What to work on
Output exactly the lines from the line that has "Given: Click Open Console new window icon" through the last line of the data below, with no pictures.

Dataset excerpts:
___

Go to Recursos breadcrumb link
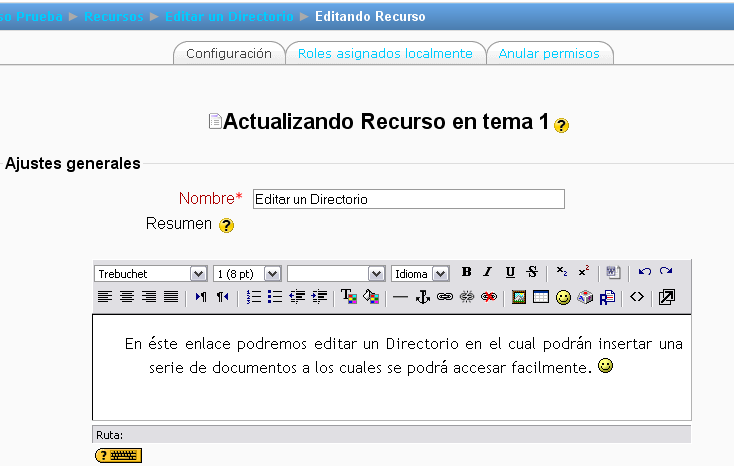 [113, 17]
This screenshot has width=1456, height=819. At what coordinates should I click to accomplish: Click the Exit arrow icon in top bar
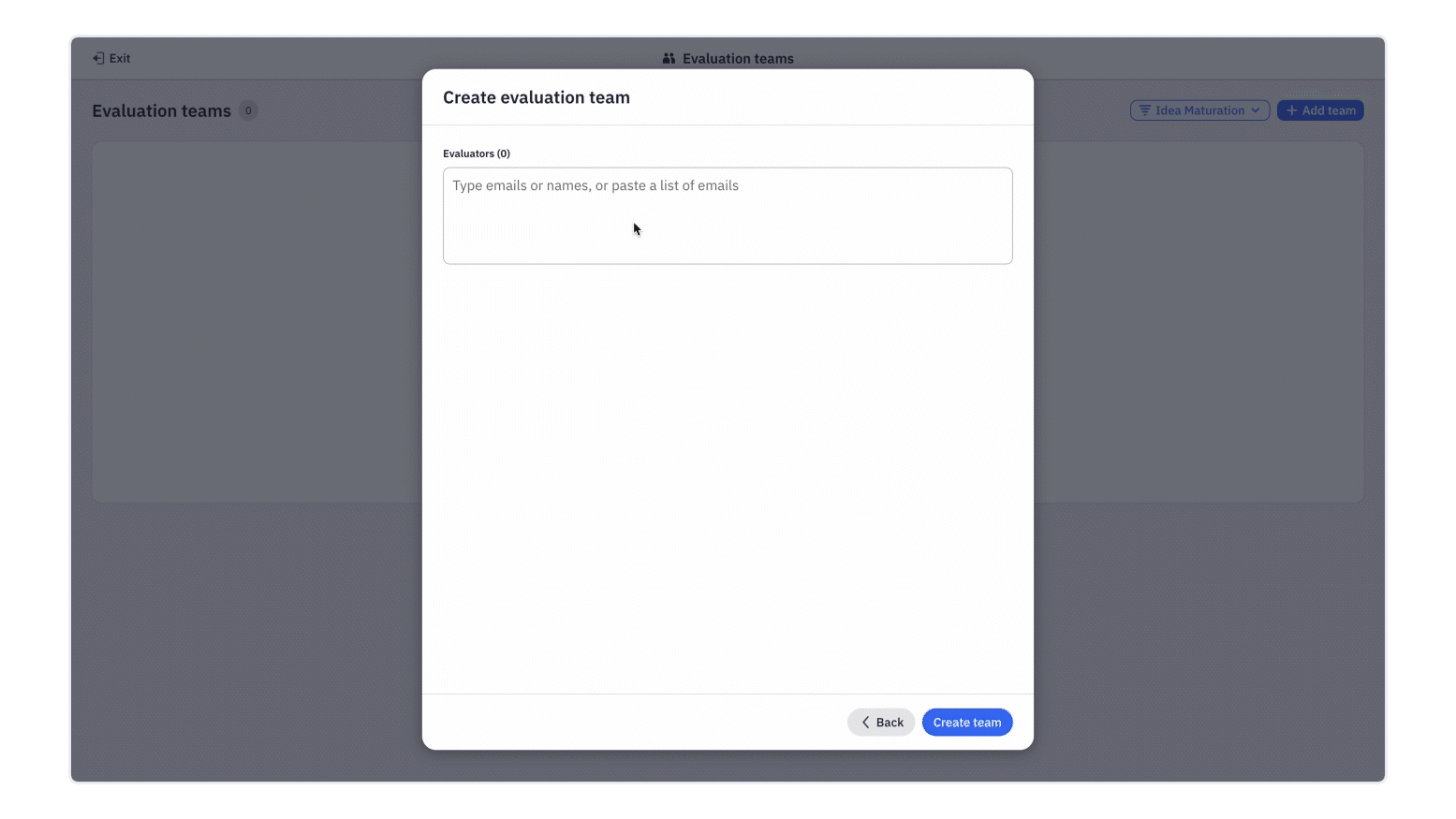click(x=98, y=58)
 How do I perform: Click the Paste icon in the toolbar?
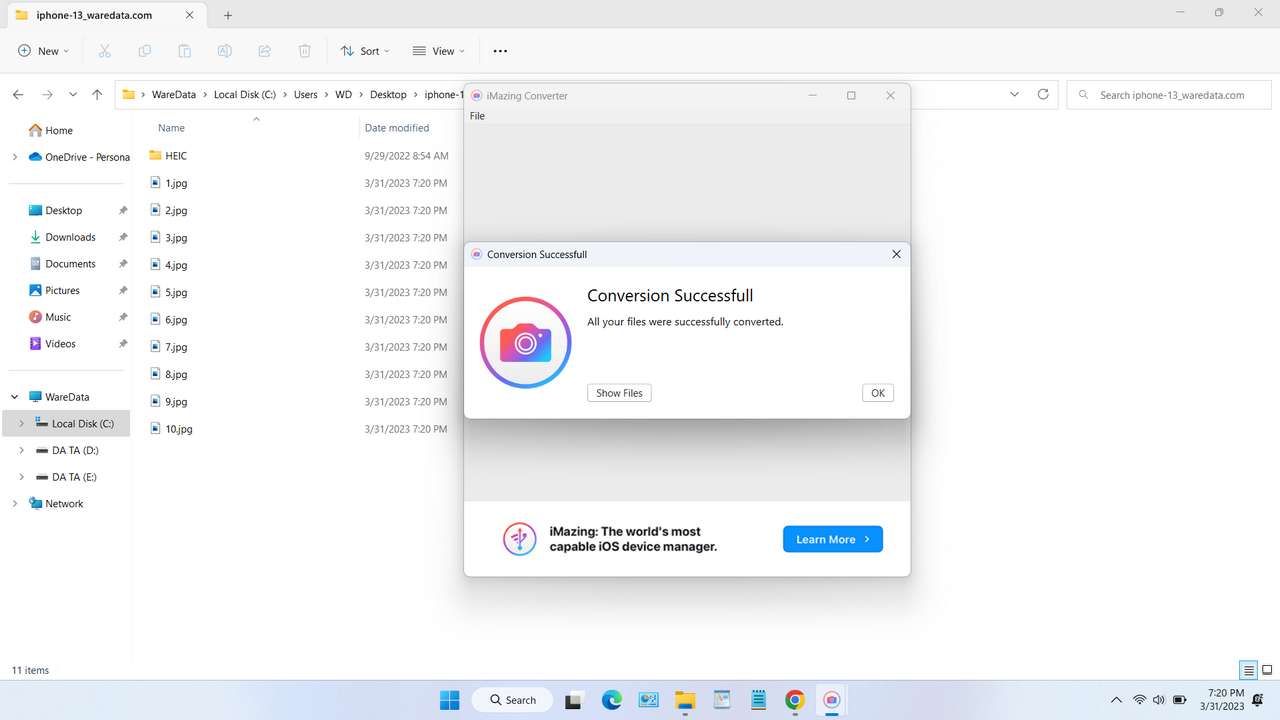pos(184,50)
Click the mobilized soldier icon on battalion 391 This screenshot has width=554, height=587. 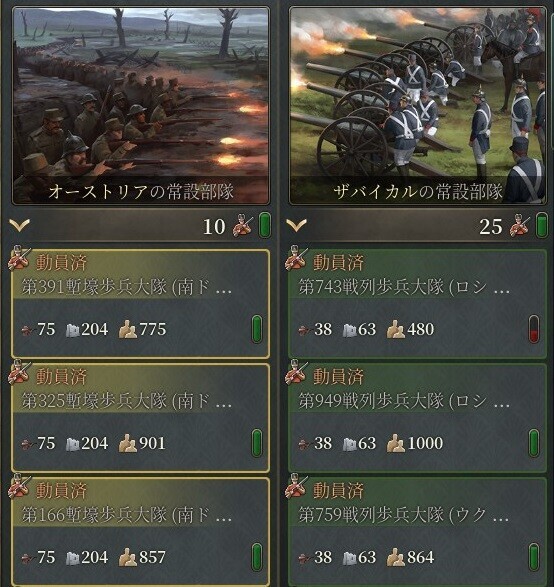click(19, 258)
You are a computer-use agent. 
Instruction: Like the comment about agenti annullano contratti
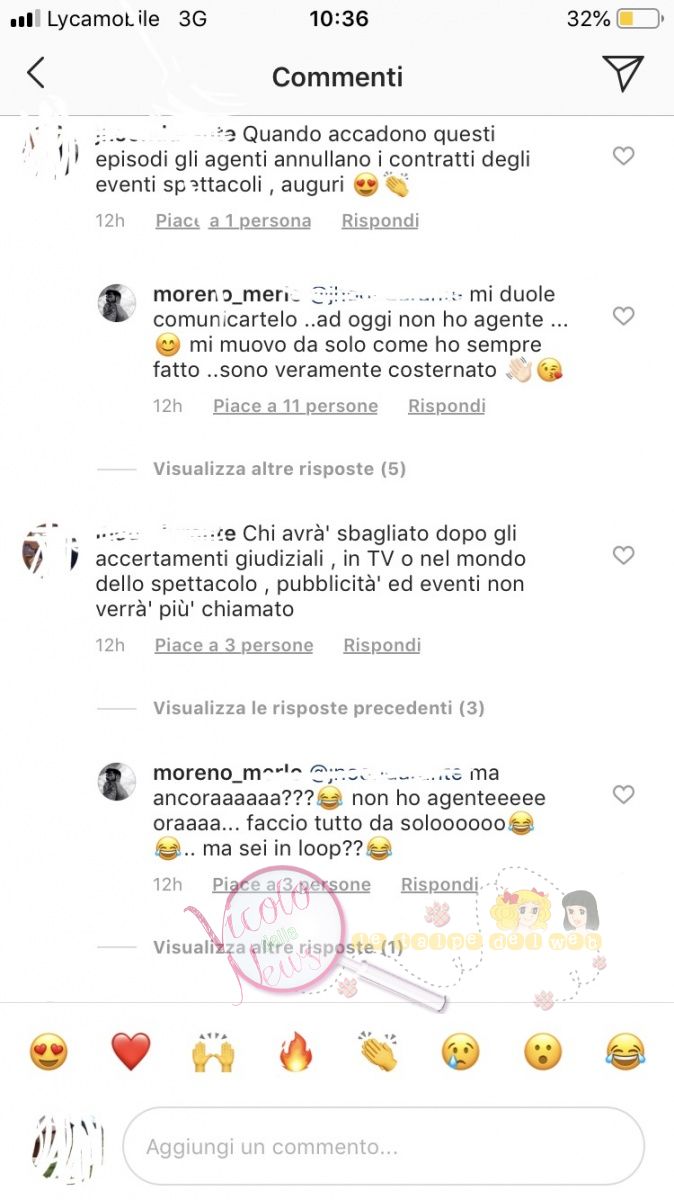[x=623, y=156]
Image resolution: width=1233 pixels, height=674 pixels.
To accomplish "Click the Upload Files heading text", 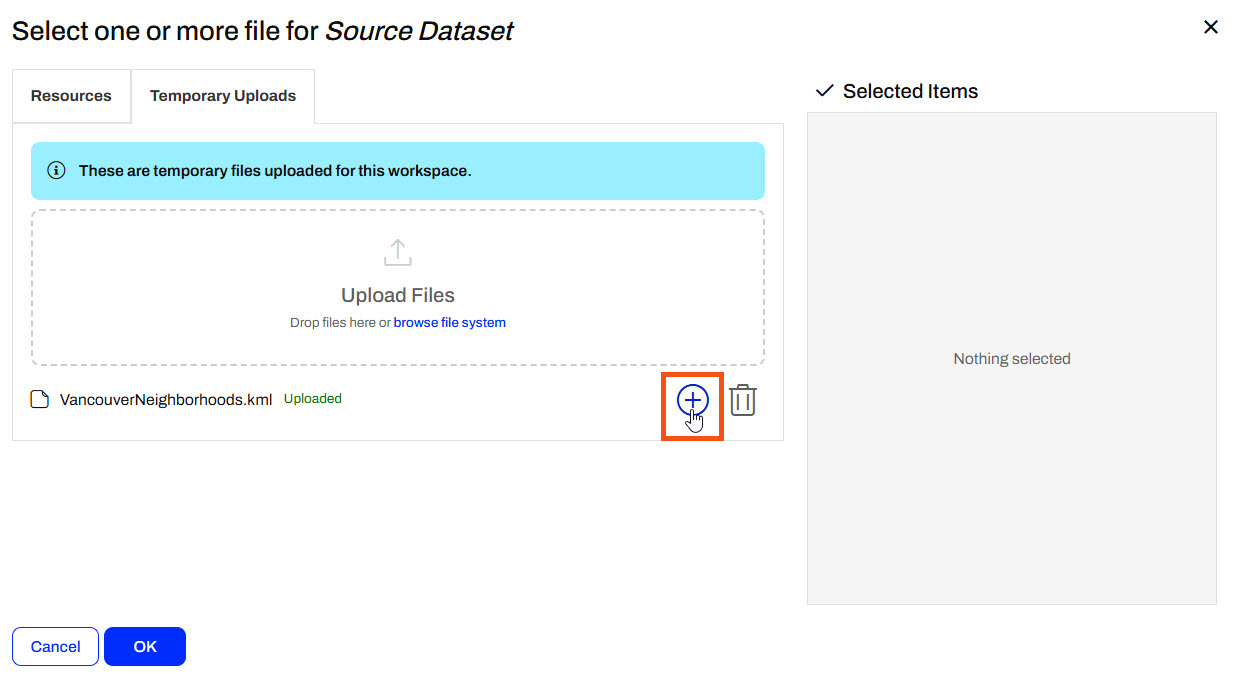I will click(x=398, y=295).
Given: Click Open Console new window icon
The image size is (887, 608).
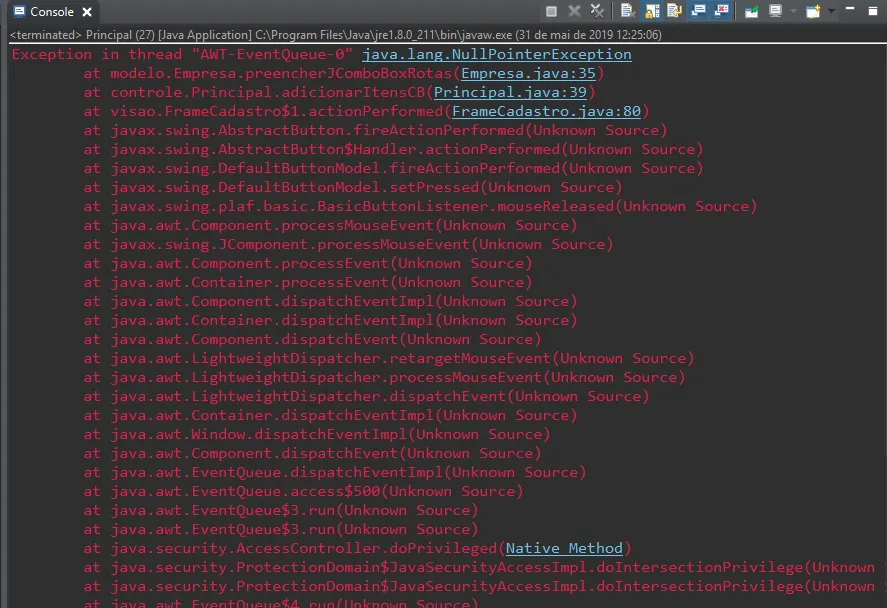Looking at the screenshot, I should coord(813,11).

___

Written solution
Given: Click Open Console new window icon
The image size is (887, 608).
Looking at the screenshot, I should coord(813,11).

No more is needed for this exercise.